Stored data entries:
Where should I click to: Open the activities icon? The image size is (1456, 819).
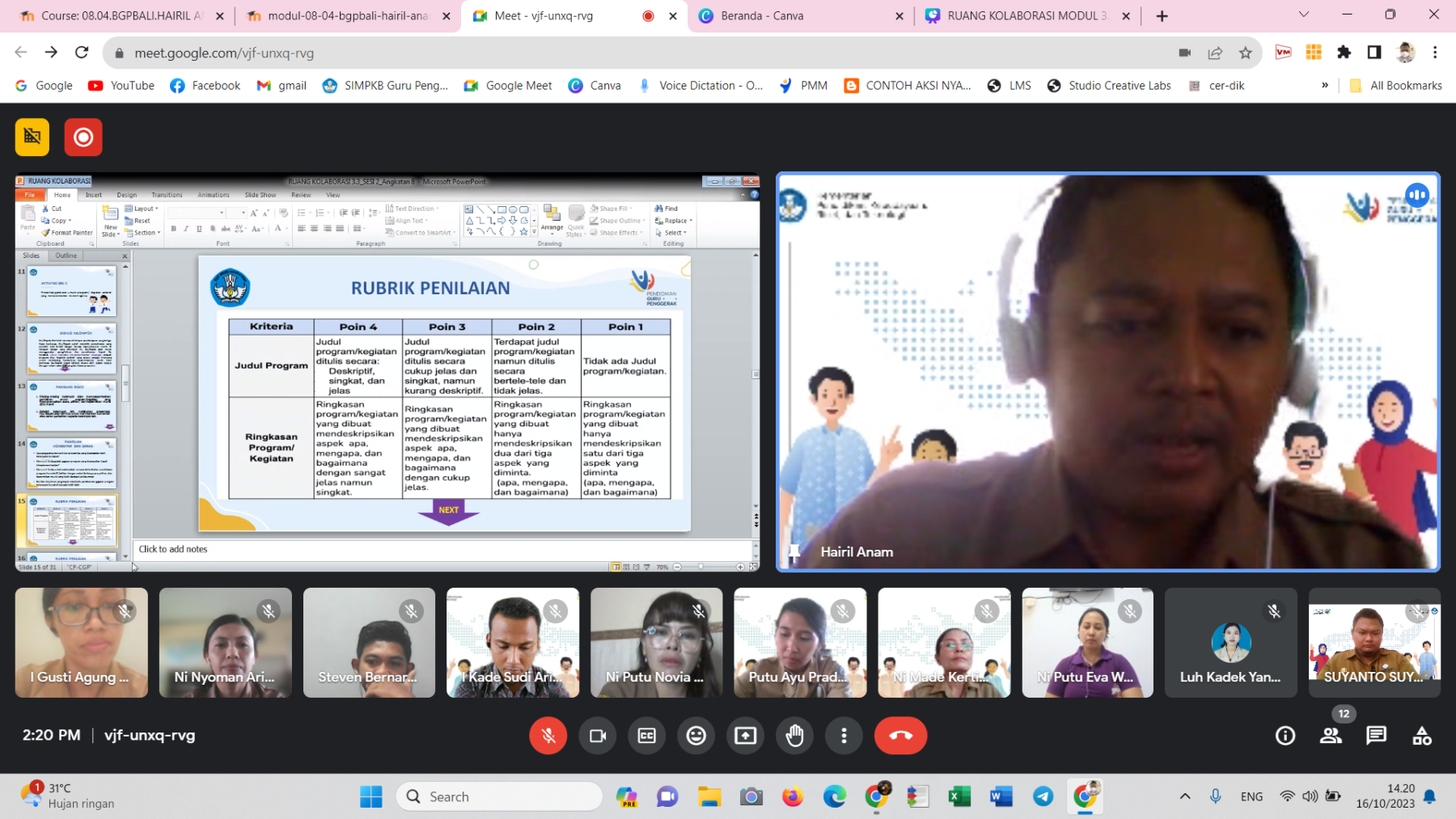pyautogui.click(x=1421, y=736)
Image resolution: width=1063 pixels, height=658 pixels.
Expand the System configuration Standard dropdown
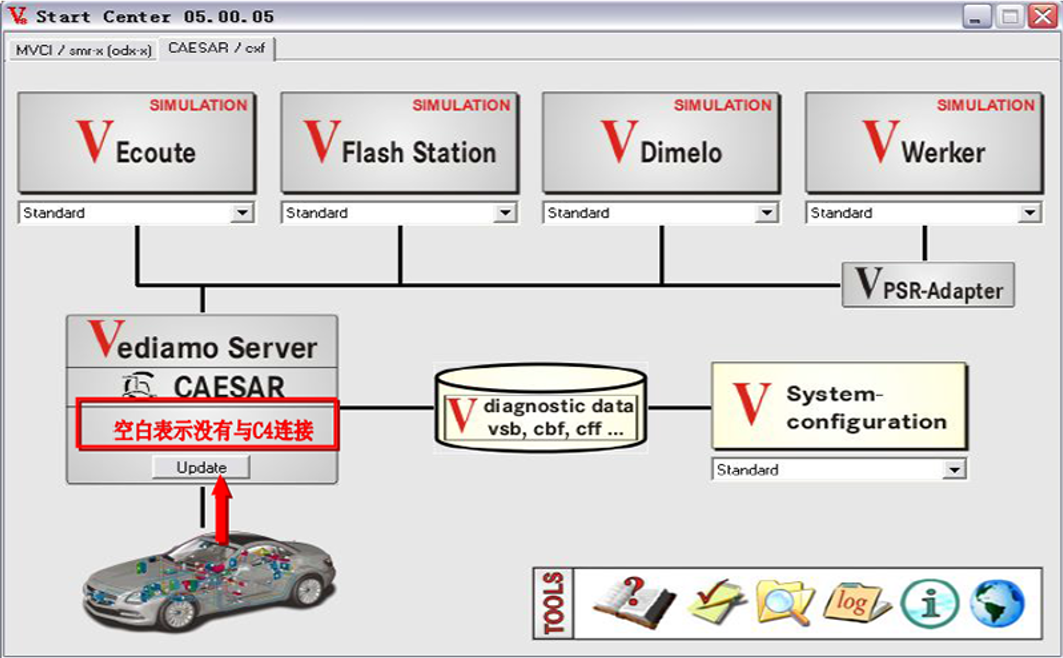pyautogui.click(x=955, y=470)
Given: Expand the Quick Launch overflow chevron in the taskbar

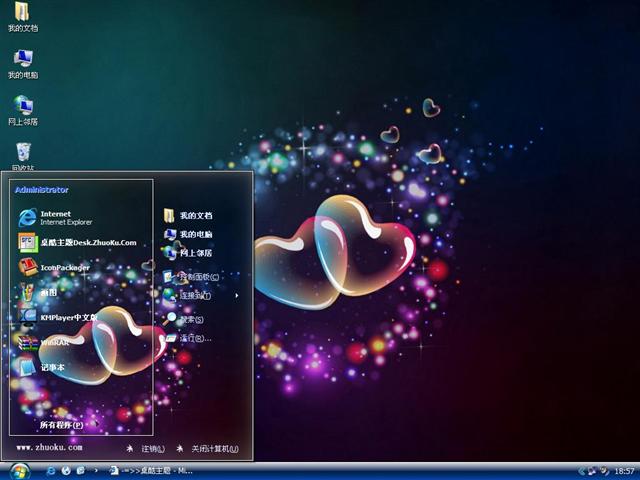Looking at the screenshot, I should pos(96,470).
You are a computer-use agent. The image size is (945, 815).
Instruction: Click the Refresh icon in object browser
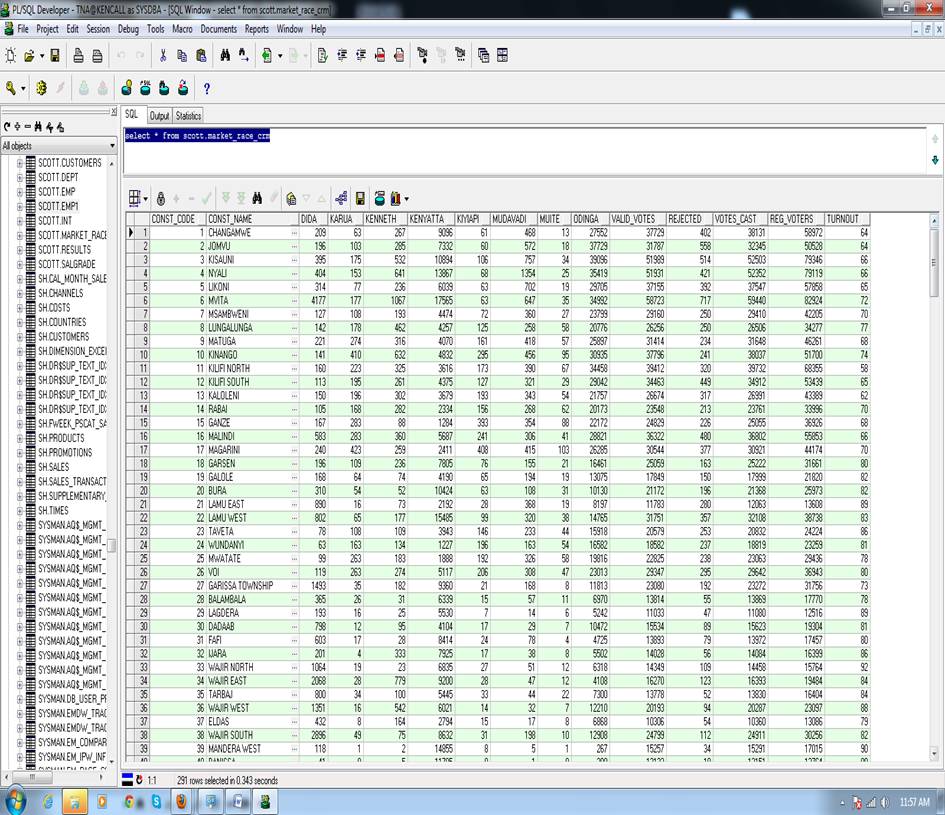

Your assignment:
Exclude the images and copy every record above exactly.

Problem solution:
Where should I click to: Open the activities icon? The image size is (1456, 819).
pyautogui.click(x=1421, y=736)
Image resolution: width=1063 pixels, height=658 pixels.
Expand the System configuration Standard dropdown
pyautogui.click(x=955, y=470)
Given: Expand the Quick Launch overflow chevron in the taskbar

Looking at the screenshot, I should pos(96,470).
You are a computer-use agent. The image size is (945, 815).
Instruction: Click the Refresh icon in object browser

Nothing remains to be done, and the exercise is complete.